» **Task directions**:
Would you retype, word for word, the line with "Task: Click the set on fire ribbon" and each line after it to the end of the entries below, leaving the pictures out?

Dataset records section start

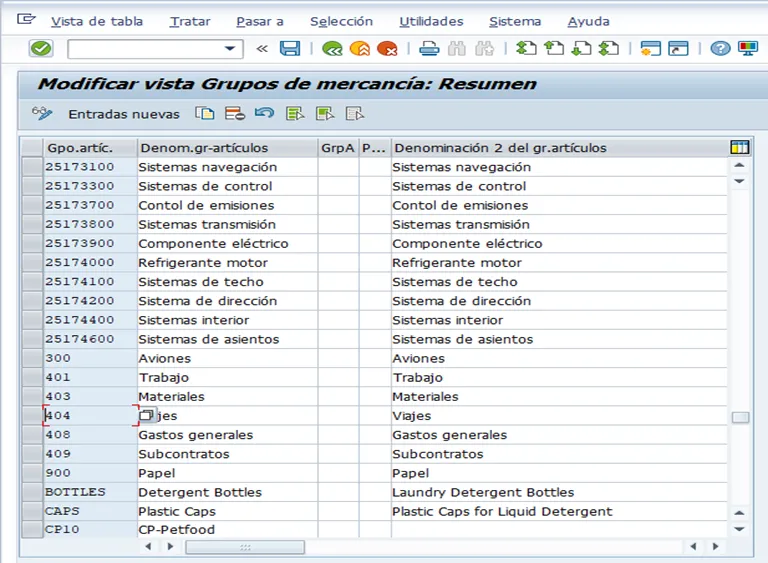The width and height of the screenshot is (768, 563).
Task: Save changes with the floppy disk icon
Action: (x=290, y=48)
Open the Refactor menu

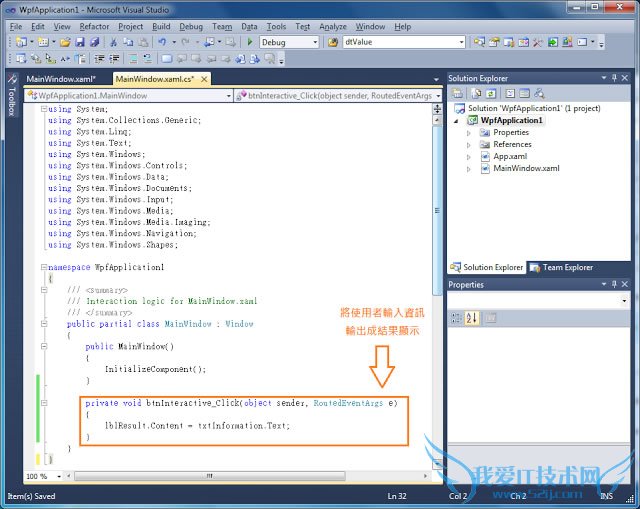click(x=95, y=27)
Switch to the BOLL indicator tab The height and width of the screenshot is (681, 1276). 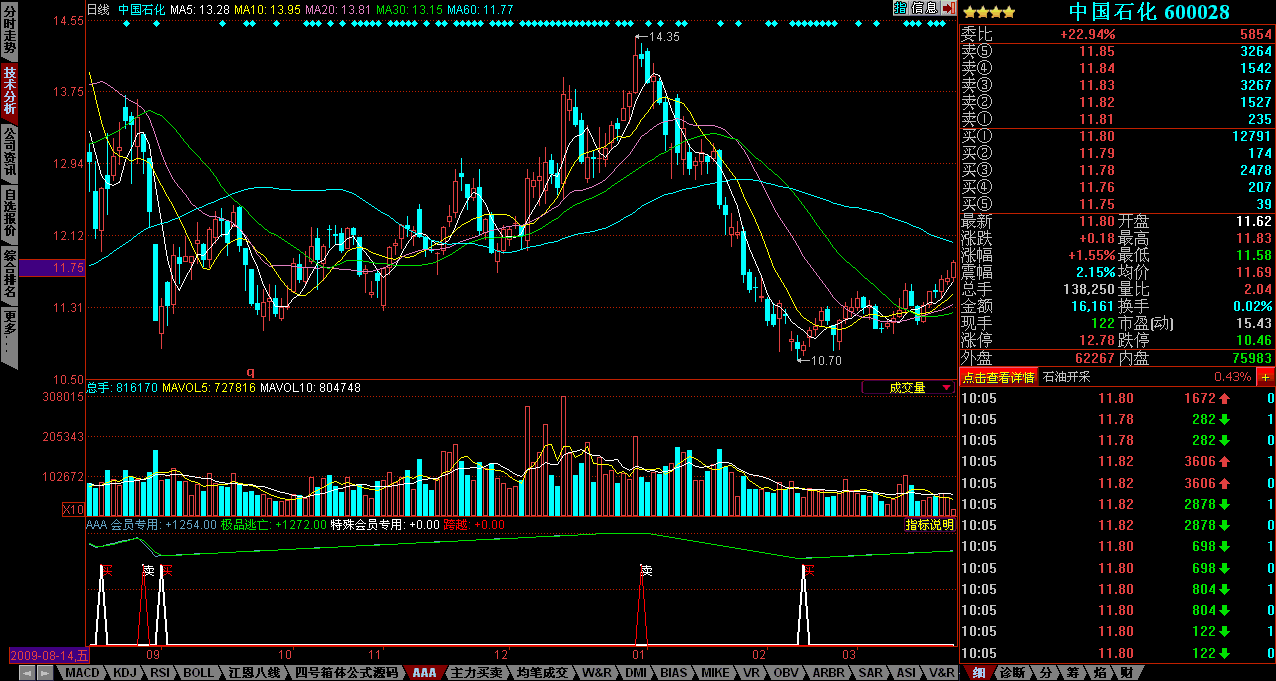[199, 673]
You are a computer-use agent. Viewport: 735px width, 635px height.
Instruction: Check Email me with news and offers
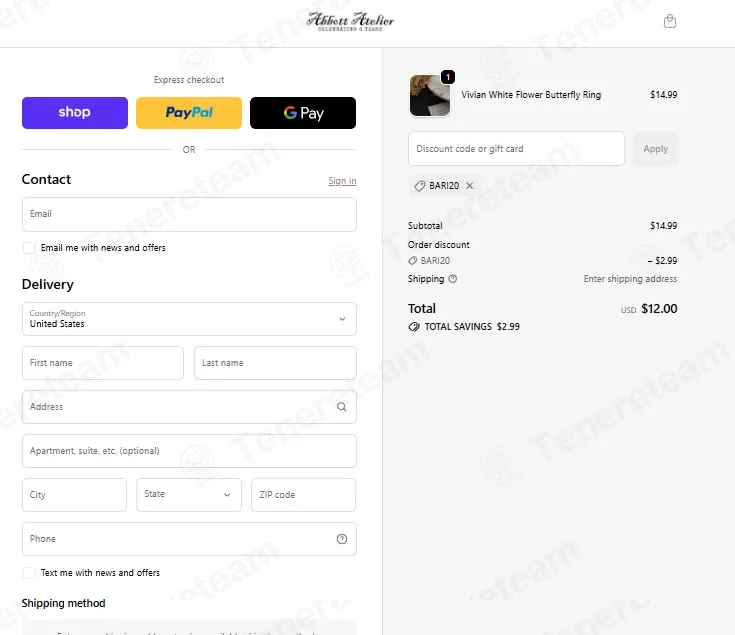29,248
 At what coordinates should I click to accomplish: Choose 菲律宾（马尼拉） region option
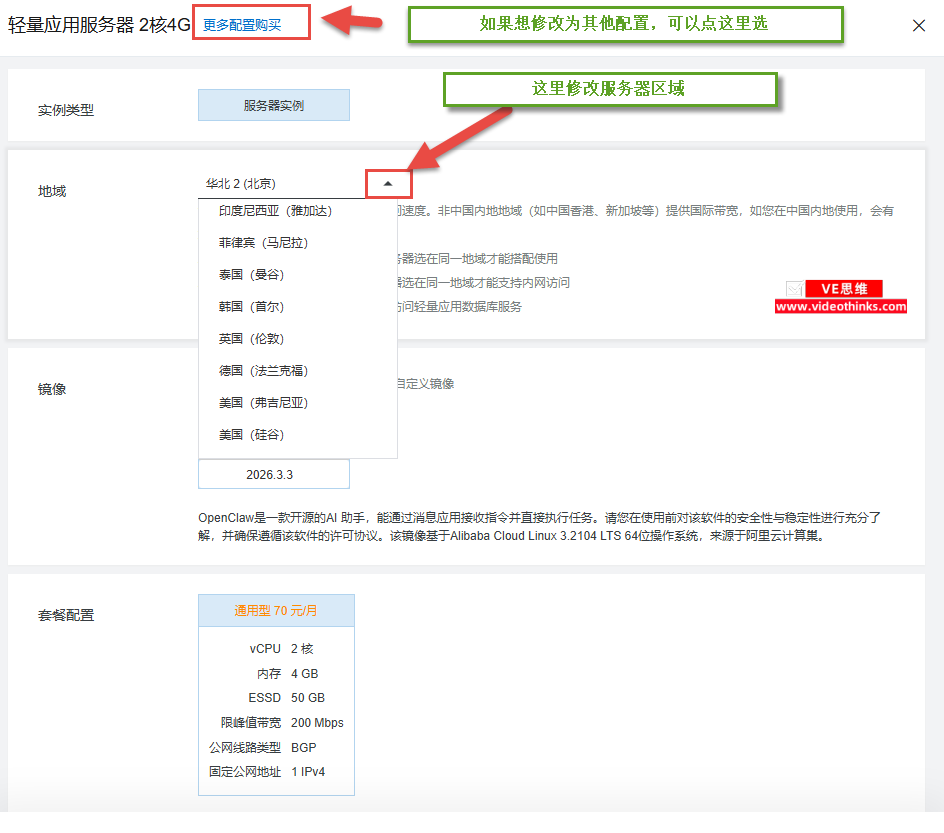coord(263,243)
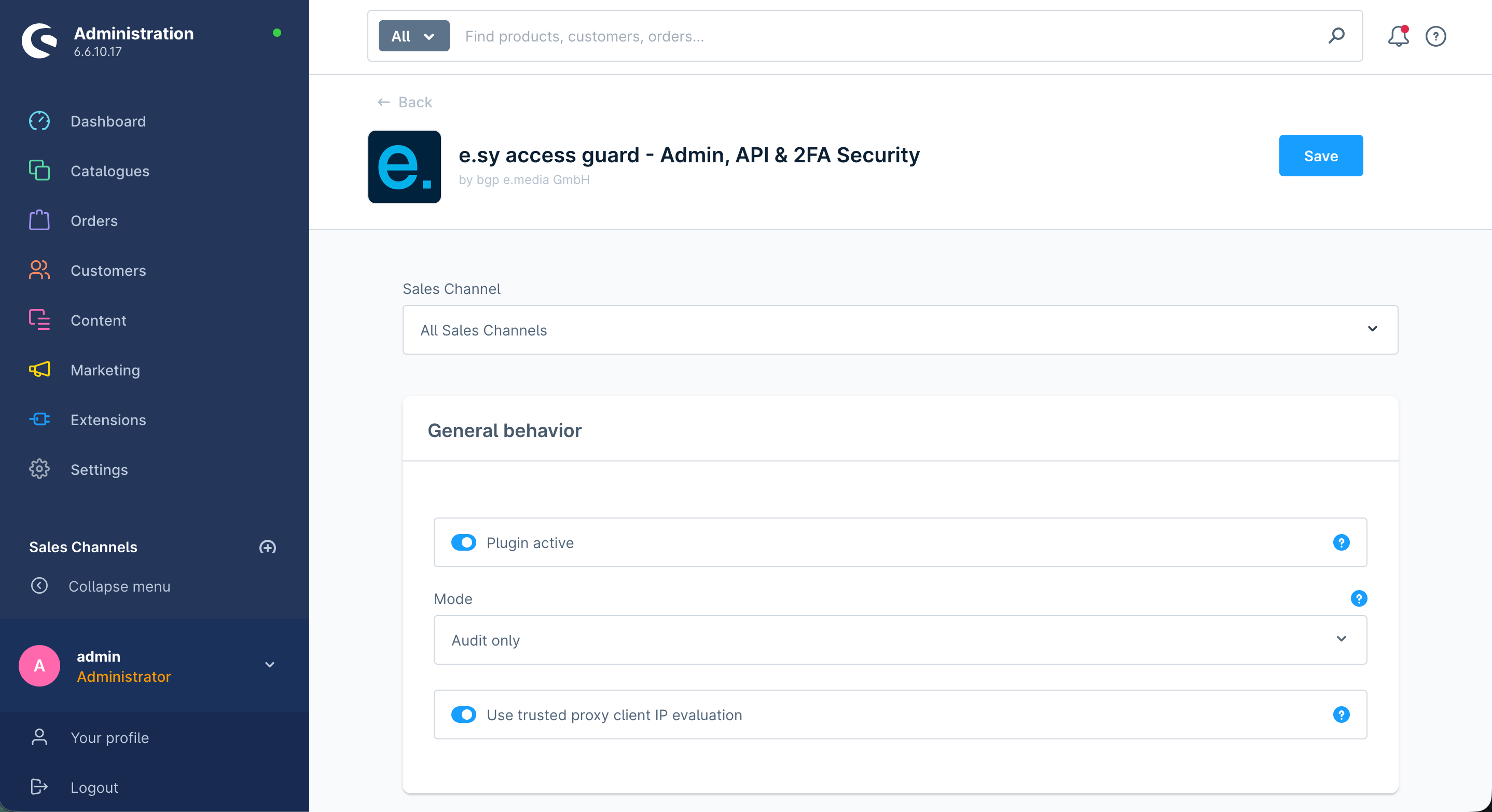Open the Sales Channel dropdown

[x=900, y=330]
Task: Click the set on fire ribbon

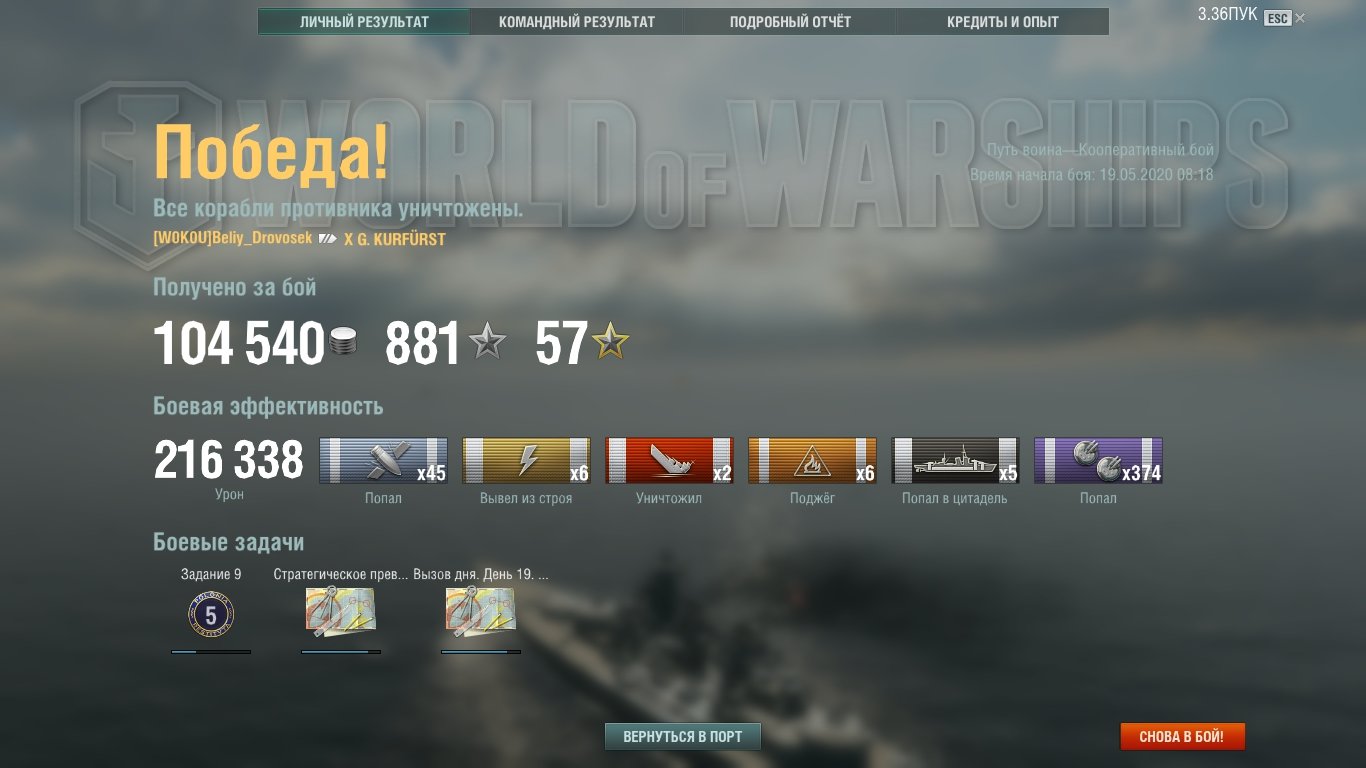Action: pyautogui.click(x=813, y=461)
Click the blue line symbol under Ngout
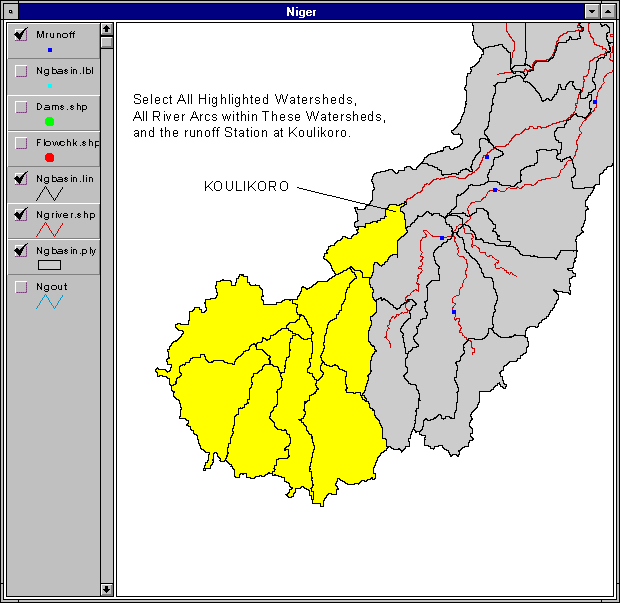The width and height of the screenshot is (621, 603). pos(50,302)
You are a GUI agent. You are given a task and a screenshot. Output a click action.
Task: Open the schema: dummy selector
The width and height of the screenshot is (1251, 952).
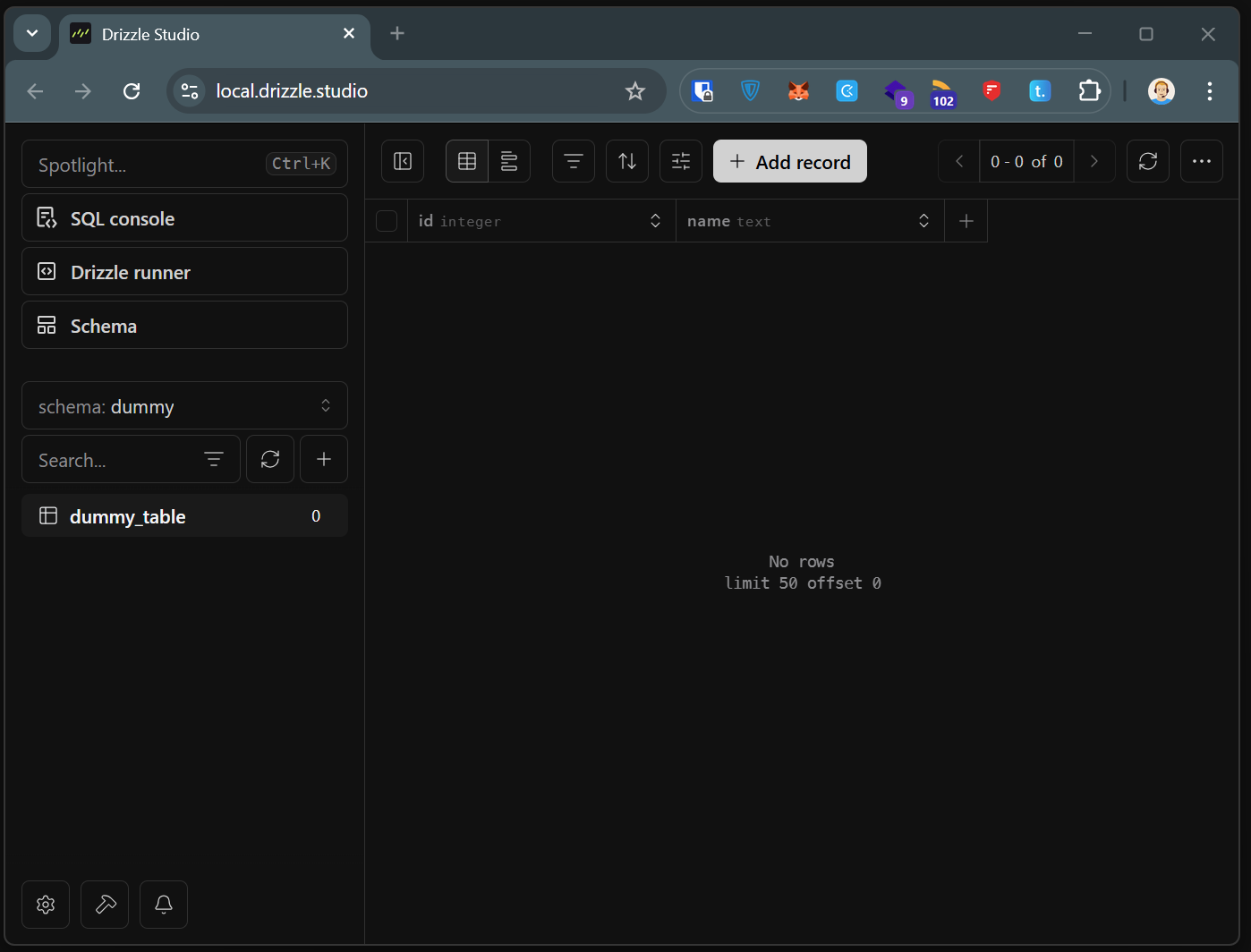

Dataset records section end

» **Answer area**:
Task: Click the set on fire ribbon

Action: pyautogui.click(x=813, y=461)
Click the blue line symbol under Ngout
The width and height of the screenshot is (621, 603). pos(50,302)
You are a GUI agent. You are given a task and a screenshot. Output a click action.
Task: Open the schema: dummy selector
The width and height of the screenshot is (1251, 952).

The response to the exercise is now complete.